During my senior year, I injured my shoulder. It was a minor injury, but it was accompanied by a lingering pain that was hindering my ability to throw a ball. I needed a solution. I found this solution in prescription painkillers. I remember getting prescribed them and people around me saying to be very careful. I wasn’t even concerned about the potential for addiction. Besides, I was using them as prescribed to treat my symptoms of pain. Things were going well. We won the state championship and I received All-American honors. I took the next step and started playing water polo at a large university. I had some injuries here and there and always treated them the same way. I would go to a medical doctor and get a prescription to pain medicine. One thing I never realized was that painkillers had a funny way of killing my emotional pain as much as my physical pain.

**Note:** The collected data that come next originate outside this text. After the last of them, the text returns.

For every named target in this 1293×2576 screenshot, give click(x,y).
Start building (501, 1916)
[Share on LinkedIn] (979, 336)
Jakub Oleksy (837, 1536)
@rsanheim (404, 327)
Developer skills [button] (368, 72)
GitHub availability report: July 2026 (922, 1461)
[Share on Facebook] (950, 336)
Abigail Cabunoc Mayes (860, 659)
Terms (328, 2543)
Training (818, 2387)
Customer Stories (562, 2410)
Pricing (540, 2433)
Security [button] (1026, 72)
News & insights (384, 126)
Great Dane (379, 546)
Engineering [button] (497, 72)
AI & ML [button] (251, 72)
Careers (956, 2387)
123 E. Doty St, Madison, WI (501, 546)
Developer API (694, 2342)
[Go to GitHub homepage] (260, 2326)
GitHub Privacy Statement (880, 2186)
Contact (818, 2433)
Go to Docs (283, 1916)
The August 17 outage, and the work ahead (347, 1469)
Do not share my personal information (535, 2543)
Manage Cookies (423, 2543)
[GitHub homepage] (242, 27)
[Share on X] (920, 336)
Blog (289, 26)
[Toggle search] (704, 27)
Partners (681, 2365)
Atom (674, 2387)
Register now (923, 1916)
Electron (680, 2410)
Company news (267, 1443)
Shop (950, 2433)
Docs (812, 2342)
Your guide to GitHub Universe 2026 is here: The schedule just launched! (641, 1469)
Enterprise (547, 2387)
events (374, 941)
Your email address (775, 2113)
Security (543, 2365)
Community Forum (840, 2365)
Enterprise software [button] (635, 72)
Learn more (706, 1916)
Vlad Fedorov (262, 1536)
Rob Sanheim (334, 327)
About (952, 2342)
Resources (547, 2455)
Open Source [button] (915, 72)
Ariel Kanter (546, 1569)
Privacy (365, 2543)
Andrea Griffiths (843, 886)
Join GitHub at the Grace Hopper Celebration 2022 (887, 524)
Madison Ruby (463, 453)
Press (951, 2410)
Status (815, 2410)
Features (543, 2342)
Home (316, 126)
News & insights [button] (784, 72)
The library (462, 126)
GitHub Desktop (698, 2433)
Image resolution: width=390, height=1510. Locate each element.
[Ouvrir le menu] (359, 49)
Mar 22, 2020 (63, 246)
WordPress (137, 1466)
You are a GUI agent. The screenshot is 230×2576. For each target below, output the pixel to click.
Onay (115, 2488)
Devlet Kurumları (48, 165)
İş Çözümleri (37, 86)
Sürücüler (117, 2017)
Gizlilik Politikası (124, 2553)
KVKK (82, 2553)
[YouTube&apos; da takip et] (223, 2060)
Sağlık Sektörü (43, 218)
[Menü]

College water polo was so competitive that I started to use pills as a way to give myself an edge. They also helped me deal with the fact that I was competing against some of the best athletes in the nation. At times, I couldn’t keep up. I was no longer a big fish in a little pond. When I look back, this is where I developed a real drug addiction. The painkillers I was using for a physical advantage were now giving me an emotional advantage. The problem was that the pills were making me physically dependent and when I didn’t have them, it took a major toll on the way I played. This became a vicious cycle. The more drug use hurt me athletically, the more depressed I became. The more depressed I became, the more drugs I would have to use in order to feel emotionally better. I used to think I was invincible when it came to addiction.
Addiction is a disease that can affect anyone with problems. The thing we never realize is that we are all faced with problems. That is a part of life. It is important to be your best, but it is also important to realize that being your best doesn’t mean you need to compromise your integrity. As an athlete I made the mistake of compromising my integrity by using pills. Dealing with athletic injuries properly is important and taking medication isn’t always bad, but it’s important to recognize when you’re not using your medication properly. There is a big difference in treating pain on the outside verses treating pain on the inside. The real medication that I needed to treat the symptoms of my problem was connecting with people and talking about my personal struggles.